Purpose: The aim of this study was to establish the significance of diabetes mellitus on left ventricular function, heart rate variability and freqency of supraventricular arrhythmias in patients after myocardial infarction (MI).
Methods: We studied 337 patients after MI, in the sinus rhythm without AV blocks or branch blocks. 112 patients were with diabetes mellitus, and 225 were without diabetes. Patients were of similar age, site of infarction and baseline stress test duration. In all subjects 24-hour ECG recording and echocardiographic examination were performed. From the holter record, the analysis of the heart rate variability was performed by software. Four parameters of the time domain heart rate variability were assessed: SDNN, SDANN, RMS-SD and NN>50 ms.
Results: Patients with diabetes had a higher percentage of frequent (>10 supraventricular premature complexes / hour) and complex supraventricular arrhythmias (38.5 vs 19.2%, p<0.001) and supraventricular tachycardias (28.8 vs 6.1%, p<0.001) than in those without diabetes. Patients with diabetes also had significantly lower values of followed parameters of the heart rate variability (78.6 ± 20.1 vs 102.1 ± 28.7 ms, p<0.001 for SDNN; 66.9 ± 18.7 vs 85.6 ± 29.7 ms, p<0.001 for SDANN; 24.7 ± 10.6 vs 35.4 ± 14.9 ms, p<0.001 for RMS-SD and 5.8 ± 5.6 vs 12.2 ± 10.3, p<0.001 for NN>50ms) in comparison to those without diabetes. Patients with diabetes also had significantly lower values of left ventricular ejection fraction (45.0 ± 9.6 vs 54.3 ± 13.8 %, p<0.001) and significantly higher values of left ventricular end-systolic diameter (39.5 ± 5.6 vs 35.6 ± 6.8 mm, p<0.001), left ventricular end-diastolic diameter (55.8 ± 5.4 vs 53.1 ± 5.6 mm, p<0.001) and left atrium (43.2 ± 5.6 vs 39.2 ± 4.7 mm, p<0.001), in comparison to those without diabetes.
════════════════
Work task 1
Copy out the part of the abstract on diabetes after myocardial infarction that begins with the words containing "Purpose: The aim" and ends with "myocardial infarction (MI).".
Work task 2
Continue the abstract on diabetes after myocardial infarction from the point at which it stops.

Extracted records
════════════════
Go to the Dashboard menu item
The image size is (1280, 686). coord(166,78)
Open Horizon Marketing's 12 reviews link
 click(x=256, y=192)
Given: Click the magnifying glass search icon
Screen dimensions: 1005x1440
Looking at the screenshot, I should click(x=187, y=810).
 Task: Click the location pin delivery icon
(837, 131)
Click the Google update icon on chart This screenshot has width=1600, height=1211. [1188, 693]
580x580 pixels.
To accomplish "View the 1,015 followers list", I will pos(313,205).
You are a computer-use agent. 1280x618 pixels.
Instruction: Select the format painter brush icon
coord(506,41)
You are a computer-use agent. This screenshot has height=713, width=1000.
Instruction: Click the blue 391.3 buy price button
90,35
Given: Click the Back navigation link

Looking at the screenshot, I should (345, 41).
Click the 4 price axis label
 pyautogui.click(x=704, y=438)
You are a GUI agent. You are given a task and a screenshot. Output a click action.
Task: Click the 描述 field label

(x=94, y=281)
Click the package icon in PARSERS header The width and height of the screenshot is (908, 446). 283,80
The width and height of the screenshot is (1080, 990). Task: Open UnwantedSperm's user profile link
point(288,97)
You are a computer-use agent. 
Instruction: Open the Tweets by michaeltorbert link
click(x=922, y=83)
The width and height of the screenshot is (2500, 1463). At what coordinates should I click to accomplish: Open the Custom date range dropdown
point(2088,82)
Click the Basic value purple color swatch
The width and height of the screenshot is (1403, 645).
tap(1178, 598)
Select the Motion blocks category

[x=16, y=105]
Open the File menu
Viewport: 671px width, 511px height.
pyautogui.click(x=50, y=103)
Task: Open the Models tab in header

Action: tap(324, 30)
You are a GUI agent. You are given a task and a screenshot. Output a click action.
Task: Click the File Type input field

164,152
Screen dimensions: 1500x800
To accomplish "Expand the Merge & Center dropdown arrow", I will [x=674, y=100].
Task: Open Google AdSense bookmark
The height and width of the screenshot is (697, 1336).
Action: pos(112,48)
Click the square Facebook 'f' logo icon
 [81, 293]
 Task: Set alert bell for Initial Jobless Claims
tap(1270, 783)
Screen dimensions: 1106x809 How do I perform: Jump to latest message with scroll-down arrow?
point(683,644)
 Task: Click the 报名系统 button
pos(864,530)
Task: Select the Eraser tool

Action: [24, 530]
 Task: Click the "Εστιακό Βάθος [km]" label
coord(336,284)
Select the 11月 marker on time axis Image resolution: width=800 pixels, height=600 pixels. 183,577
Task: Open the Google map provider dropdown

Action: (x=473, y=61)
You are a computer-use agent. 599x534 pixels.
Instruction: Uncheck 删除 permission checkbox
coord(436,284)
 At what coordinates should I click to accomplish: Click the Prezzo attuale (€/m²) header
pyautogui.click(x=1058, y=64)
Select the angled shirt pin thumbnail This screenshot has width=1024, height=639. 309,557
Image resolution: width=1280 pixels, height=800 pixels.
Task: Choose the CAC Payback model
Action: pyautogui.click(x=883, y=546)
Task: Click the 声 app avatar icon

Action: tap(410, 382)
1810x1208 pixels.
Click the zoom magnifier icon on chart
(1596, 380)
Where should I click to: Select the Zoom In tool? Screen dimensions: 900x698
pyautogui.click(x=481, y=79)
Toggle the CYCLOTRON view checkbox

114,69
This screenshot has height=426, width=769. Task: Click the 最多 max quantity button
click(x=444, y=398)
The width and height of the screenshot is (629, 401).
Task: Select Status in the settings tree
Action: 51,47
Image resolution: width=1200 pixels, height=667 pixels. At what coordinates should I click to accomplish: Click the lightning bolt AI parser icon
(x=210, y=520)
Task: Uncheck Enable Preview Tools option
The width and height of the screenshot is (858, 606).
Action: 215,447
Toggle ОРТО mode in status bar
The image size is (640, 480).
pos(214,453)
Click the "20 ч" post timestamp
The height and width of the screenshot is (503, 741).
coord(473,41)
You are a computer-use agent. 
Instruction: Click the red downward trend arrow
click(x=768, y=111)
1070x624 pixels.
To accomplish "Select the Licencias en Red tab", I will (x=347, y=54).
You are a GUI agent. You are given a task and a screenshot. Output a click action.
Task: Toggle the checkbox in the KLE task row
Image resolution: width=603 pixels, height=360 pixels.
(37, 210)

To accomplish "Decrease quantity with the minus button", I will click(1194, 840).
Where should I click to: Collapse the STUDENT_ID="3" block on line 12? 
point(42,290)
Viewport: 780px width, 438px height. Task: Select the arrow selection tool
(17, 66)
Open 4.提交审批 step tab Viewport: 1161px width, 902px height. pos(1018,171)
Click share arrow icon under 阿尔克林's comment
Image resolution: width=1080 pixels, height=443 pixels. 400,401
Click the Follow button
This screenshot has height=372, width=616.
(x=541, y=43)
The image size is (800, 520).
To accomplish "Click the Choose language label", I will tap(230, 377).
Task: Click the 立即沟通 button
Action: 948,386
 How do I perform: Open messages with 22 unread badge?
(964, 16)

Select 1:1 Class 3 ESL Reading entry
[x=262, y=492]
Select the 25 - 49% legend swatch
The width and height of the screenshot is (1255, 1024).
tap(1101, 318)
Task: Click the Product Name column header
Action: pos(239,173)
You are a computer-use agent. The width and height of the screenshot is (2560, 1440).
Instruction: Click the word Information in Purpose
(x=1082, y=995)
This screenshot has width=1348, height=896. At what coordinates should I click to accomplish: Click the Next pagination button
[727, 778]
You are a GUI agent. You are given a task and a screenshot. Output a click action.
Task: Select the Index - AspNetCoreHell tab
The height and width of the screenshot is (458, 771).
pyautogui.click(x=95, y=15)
════════════════
Exercise response 1
Purpose: The aim of this study was to establish the significance of diabetes mellitus on left ventricular function, heart rate variability and freqency of supraventricular arrhythmias in patients after myocardial infarction (MI).

Exercise response 2
Conclusions: The study showed that in patients after MI, diabetes mellitus have a significant impact on left ventricular function, heart rate variability and supraventricular arrhythmias. The reason for that is more severe degree of the left ventricle dysfunction, diabetic neuropathy and greater inhomogeneous repolarization of myocardium.